Nothing
#
# _ _ _ _ _
# (_) | | | | | | | |
# _ __ ___ _ _ __ | |_ | |__ | | __ _ _ __ | | __
# | '_ \ / _ \ | || '_ \ | __|| '_ \ | | / _` || '_ \ | |/ /
# | |_) || (_) || || | | || |_ | |_) || || (_| || | | || <
# | .__/ \___/ |_||_| |_| \__||_.__/ |_| \__,_||_| |_||_|\_\
# | |
# |_|
#
# This file is part of the 'rich-iannone/pointblank' package.
#
# (c) Richard Iannone <riannone@me.com>
#
# For full copyright and license information, please look at
# https://rich-iannone.github.io/pointblank/LICENSE.html
#
#' Do values in column data fit within a specification?
#'
#' @description
#' The `col_vals_within_spec()` validation function, the
#' `expect_col_vals_within_spec()` expectation function, and the
#' `test_col_vals_within_spec()` test function all check whether column values
#' in a table correspond to a specification (`spec`) type (details of which are
#' available in the *Specifications* section). The validation function can be
#' used directly on a data table or with an *agent* object (technically, a
#' `ptblank_agent` object) whereas the expectation and test functions can only
#' be used with a data table. Each validation step or expectation will operate
#' over the number of test units that is equal to the number of rows in the
#' table (after any `preconditions` have been applied).
#'
#' @section Supported Input Tables:
#' The types of data tables that are officially supported are:
#'
#' - data frames (`data.frame`) and tibbles (`tbl_df`)
#' - Spark DataFrames (`tbl_spark`)
#' - the following database tables (`tbl_dbi`):
#' - *PostgreSQL* tables (using the `RPostgres::Postgres()` as driver)
#' - *MySQL* tables (with `RMySQL::MySQL()`)
#' - *Microsoft SQL Server* tables (via **odbc**)
#' - *BigQuery* tables (using `bigrquery::bigquery()`)
#' - *DuckDB* tables (through `duckdb::duckdb()`)

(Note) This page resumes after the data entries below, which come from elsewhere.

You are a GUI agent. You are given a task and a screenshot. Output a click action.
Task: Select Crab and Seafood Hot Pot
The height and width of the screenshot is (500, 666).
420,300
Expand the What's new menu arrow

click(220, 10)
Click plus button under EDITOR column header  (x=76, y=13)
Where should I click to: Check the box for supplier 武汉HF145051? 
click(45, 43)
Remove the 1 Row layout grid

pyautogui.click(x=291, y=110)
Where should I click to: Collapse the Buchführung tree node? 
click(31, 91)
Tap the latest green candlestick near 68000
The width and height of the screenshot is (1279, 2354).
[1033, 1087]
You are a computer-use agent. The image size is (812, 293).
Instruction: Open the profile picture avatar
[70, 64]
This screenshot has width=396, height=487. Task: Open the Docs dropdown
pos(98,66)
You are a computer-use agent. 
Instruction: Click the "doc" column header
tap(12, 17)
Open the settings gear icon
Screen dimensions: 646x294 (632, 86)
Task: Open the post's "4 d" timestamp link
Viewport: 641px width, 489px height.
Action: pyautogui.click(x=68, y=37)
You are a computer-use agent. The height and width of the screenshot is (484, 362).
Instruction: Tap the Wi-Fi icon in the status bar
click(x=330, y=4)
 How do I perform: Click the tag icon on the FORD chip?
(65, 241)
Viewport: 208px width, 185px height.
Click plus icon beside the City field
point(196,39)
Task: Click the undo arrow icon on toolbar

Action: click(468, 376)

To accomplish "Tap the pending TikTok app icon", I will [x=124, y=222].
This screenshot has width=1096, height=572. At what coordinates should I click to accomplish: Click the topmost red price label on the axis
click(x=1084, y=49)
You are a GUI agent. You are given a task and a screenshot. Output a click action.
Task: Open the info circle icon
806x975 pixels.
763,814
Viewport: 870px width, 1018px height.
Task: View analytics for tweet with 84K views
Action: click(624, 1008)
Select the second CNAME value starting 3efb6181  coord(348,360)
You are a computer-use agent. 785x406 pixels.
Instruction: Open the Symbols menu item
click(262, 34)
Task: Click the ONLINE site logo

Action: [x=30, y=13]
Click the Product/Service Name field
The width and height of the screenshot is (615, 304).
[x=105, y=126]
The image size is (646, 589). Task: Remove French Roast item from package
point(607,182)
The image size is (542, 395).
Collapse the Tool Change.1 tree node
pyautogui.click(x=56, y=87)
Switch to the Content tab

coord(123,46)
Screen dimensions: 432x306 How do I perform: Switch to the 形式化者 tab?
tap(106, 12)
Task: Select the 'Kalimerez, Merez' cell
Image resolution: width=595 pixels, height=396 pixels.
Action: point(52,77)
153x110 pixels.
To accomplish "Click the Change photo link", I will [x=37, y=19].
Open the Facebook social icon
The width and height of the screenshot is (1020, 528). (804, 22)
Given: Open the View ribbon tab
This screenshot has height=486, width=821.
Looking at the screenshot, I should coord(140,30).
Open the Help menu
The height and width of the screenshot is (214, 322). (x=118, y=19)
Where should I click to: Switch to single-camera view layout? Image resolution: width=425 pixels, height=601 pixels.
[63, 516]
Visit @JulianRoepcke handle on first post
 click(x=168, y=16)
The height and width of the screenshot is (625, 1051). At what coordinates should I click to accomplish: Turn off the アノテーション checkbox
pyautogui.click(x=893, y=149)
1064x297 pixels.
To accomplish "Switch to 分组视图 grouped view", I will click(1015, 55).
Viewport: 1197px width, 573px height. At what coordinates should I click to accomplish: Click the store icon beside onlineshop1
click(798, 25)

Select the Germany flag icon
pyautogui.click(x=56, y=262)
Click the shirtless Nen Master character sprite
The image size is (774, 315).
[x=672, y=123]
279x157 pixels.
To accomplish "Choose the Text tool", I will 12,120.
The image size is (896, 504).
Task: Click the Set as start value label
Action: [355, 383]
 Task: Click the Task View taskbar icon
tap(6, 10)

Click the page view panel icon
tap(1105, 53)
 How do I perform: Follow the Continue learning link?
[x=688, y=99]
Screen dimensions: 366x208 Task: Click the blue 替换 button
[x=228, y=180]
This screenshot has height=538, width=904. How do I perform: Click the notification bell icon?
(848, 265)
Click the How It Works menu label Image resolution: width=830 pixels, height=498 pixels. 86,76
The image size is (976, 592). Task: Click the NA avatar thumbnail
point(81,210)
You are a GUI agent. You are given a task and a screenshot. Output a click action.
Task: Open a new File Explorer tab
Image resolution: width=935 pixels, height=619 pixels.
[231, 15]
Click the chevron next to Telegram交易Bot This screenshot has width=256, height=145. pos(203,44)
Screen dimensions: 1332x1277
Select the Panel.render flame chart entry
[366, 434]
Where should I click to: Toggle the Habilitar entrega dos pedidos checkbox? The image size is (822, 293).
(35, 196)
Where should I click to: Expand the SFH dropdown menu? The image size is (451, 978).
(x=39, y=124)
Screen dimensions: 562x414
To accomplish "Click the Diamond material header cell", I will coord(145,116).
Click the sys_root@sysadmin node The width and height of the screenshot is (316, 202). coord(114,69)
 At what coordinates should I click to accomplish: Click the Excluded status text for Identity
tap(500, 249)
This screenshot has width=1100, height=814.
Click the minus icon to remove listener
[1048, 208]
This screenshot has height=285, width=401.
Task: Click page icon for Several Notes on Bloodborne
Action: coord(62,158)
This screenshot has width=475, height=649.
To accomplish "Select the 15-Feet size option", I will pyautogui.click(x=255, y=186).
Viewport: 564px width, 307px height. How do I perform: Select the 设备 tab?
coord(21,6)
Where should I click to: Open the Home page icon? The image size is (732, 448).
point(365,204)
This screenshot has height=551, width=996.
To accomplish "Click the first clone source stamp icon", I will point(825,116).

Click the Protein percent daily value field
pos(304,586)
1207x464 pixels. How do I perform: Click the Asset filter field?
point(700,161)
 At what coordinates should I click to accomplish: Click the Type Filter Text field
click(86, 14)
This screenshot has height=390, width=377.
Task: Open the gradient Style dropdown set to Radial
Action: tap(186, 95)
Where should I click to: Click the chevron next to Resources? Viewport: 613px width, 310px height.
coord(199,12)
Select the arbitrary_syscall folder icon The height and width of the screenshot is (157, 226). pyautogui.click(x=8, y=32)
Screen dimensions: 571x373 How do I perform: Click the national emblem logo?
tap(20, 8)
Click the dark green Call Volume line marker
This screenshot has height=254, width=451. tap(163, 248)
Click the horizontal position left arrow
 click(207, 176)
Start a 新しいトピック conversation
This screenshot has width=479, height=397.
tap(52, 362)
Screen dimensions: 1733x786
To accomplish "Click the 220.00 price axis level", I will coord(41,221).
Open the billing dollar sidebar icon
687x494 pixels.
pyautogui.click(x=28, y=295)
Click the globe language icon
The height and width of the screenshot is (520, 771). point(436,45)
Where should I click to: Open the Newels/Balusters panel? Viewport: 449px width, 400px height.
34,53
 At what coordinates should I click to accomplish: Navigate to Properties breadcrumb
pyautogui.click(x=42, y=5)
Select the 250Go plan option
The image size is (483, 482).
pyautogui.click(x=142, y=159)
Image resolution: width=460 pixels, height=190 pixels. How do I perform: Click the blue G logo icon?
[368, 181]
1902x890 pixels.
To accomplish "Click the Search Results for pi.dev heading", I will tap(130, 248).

#' - *SQLite* (with `RSQLite::SQLite()`)
#'
#' Other database tables may work to varying degrees but they haven't been
#' formally tested (so be mindful of this when using unsupported backends with
#' **pointblank**).
#'
#' @section Specifications:
#' A specification type must be used with the `spec` argument. This is a
#' character-based keyword that corresponds to the type of data in the specified
#' `columns`. The following keywords can be used:
#'
#' - `"isbn"`: The International Standard Book Number (ISBN) is a unique
#' numerical identifier for books, pamphletes, educational kits, microforms, and
#' digital/electronic publications. The specification has been formalized in
#' ISO 2108. This keyword can be used to validate 10- or 13-digit ISBNs.
#' - `"VIN"`: A vehicle identification number (VIN) is a unique code (which
#' includes a serial number) used by the automotive industry to identify
#' individual motor vehicles, motorcycles, scooters, and mopeds as stipulated
#' by ISO 3779 and ISO 4030.
#' - `"postal_code[<country_code>]"`: A postal code (also known as postcodes,
#' PIN, or ZIP codes, depending on region) is a series of letters, digits, or
#' both (sometimes including spaces/punctuation) included in a postal address to
#' aid in sorting mail. Because the coding varies by country, a country code in
#' either the 2- (ISO 3166-1 alpha-2) or 3-letter (ISO 3166-1 alpha-3) formats
#' needs to be supplied along with the keywords (e.g., for postal codes in
#' Germany, `"postal_code[DE]"` or `"postal_code[DEU]"` can be used). The
#' keyword alias `"zip"` can be used for US ZIP codes.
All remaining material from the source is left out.